If you’ve got a weird quirk, go with it. WE ALL HAVE THEM. I have more than I care to list, but that’s besides the point. Getting back on point, building a brand.

Okay, I have no idea what I’m doing but it’s working out for me so. Honestly I think that is the reality of building your own brand. None of us know what we are doing. Most of us if not all of us started from scratch, had to get our names out there, go to events, do things we maybe didn’t want to do. Even though that may be true, we all have different paths. Individually we have to find what works for us.

So when building the brand of you:

  1. Be Yourself
  2. Accept the fact that you are learning as you go
  3. Be open to meeting new people
  4. Find something to identify with, to build you brand around, to make yourself noticeable (maybe a certain hairstyle, costume/outfit, a persona, or an object/ thing, characterization) For example: I write about monsters, so everyone thinks of me as monster girl. The girl who writes about monsters.
  5. Market till the site of ads will make you want to throw a book at someone ( pun intended)
  6. Be Yourself
  7. Be Yourself
  8. Be Yourself
  9. Do your conscience a favor and stop listening to everyone’s advice


A blunt writer named Monster Girl


I’ve been getting this itch lately. Not like an under the skin itch but a brain itch.

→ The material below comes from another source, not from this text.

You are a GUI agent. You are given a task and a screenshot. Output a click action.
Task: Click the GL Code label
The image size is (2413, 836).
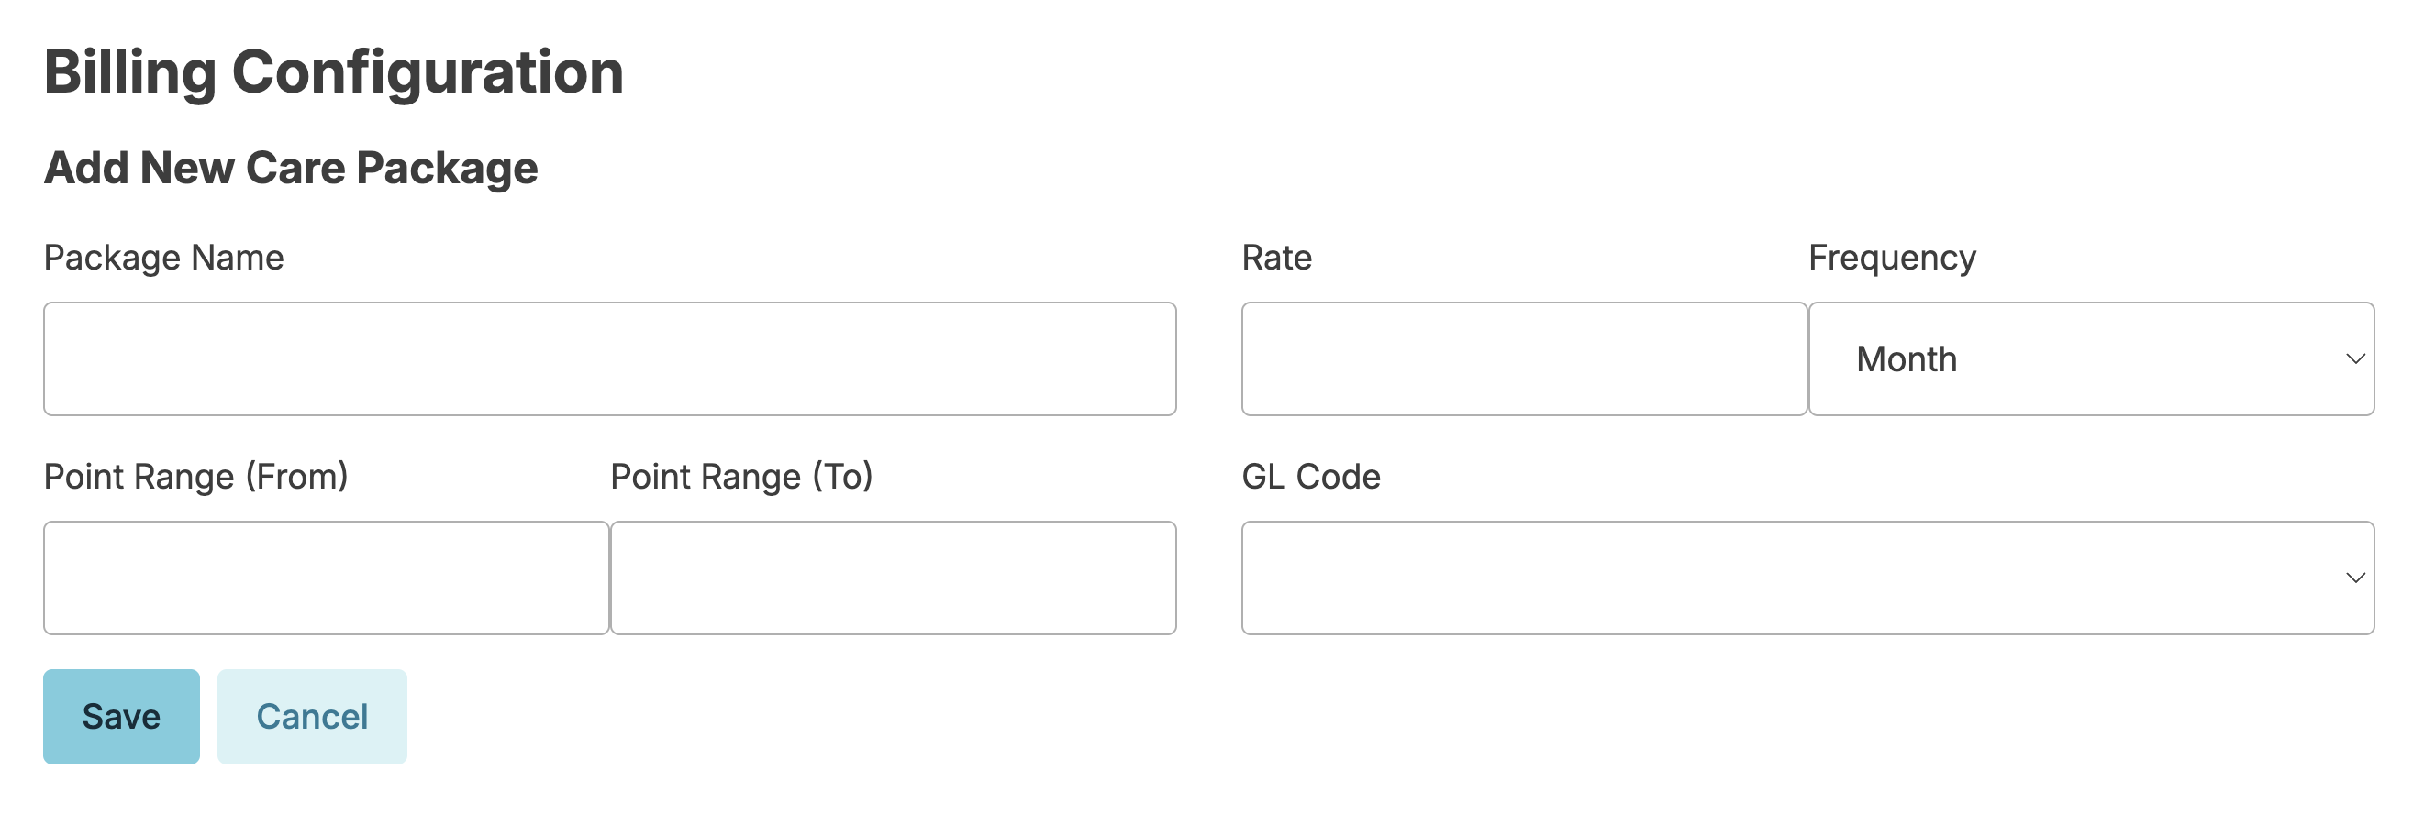1310,477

Weird I know, but apparently it’s perfectly normal.

It’s like the hellion to Writer’s Block, but it won’t let me focus on one thing. For the last three years I made myself a promise, I can’t write any lengthy fiction until I finish my first novel. I stuck to it by a T. Since that time has ended, and my novel is done and published, I’ve been bouncing from project to project.

I have been doing this genre jumping thing. It’s sort of out of character for me. I stick to monsters and blood mostly.  But this itch, it’s making me write in an unexpected way. I’m pushing my own writing boundaries. By creating scenarios and scenes that are completely out of what I call my “comfort zone”. I’m spending every hour when I should be asleep wracking my head of plot loop holes.

In the wees hours of the morning I will be going through cases of making a story so believable, there’s no way it can’t be true. I’m stepping out my head and finding a myth that everyone knows, and shoving it out there. Giving it a life, by showing it to the world in its most gruesome form. My next novel investigates one of these situations.

This itch, is pushing me to step out of Brooke’s World and telling the story of a myth no one wants to be true. As humans, we often times try to disassociate with the truth.

As writers it is our job to show the side no one wants to believe. We have to say it in a way that is upsetting. Otherwise it will get lost in the news of yesterday as everything else does eventually.

If it’s not controversial, it will probably be long forgotten. That is the world we live in.

The key lies in turning the itch in ones head, into a story that gets in their face, looks them in the eyes and says “You damn well better remember this”. Then three or so years later they remember back to it, and again it doubles them over by a punch to the gut.

That is the kind of story a brain itch deems to create.